**Dataset records**

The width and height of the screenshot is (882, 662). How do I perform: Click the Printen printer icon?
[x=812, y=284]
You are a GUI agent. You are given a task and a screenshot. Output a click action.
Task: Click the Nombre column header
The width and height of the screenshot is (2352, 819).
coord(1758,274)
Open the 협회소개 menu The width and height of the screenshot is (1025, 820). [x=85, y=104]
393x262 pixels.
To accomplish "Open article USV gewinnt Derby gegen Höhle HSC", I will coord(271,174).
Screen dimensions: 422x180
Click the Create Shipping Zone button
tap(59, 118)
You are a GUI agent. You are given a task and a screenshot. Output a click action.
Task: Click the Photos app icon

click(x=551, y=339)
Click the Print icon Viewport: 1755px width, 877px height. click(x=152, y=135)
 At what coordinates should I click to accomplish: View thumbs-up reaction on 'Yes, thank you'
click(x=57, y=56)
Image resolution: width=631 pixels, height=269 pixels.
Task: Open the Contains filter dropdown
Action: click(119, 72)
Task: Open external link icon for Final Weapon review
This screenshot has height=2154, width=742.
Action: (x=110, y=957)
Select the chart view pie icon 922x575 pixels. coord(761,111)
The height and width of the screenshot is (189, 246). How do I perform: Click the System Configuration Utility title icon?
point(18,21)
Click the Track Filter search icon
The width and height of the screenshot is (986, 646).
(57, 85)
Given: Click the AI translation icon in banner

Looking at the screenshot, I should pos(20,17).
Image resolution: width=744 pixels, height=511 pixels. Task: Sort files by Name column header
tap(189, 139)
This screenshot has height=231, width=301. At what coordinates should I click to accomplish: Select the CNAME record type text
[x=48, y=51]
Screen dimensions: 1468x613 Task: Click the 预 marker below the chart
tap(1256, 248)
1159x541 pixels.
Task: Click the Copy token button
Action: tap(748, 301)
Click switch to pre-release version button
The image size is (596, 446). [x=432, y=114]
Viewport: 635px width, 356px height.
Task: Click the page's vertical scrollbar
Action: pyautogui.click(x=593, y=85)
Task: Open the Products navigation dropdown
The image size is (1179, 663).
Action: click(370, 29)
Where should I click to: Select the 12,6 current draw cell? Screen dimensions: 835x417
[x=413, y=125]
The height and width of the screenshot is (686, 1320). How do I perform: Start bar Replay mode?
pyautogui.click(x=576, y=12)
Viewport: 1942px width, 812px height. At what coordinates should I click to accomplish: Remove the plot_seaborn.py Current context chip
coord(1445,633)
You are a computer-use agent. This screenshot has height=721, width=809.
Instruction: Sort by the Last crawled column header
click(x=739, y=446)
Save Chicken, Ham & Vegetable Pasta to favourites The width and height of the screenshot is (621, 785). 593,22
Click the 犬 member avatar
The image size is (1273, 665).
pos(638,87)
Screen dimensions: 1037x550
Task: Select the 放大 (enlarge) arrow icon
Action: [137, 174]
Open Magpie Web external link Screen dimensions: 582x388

**What is required**
Please extract every line from the records above that contains the string "chart".

**Completed task**
Select the chart view pie icon 922x575 pixels. coord(761,111)
Screen dimensions: 1468x613 Task: Click the 预 marker below the chart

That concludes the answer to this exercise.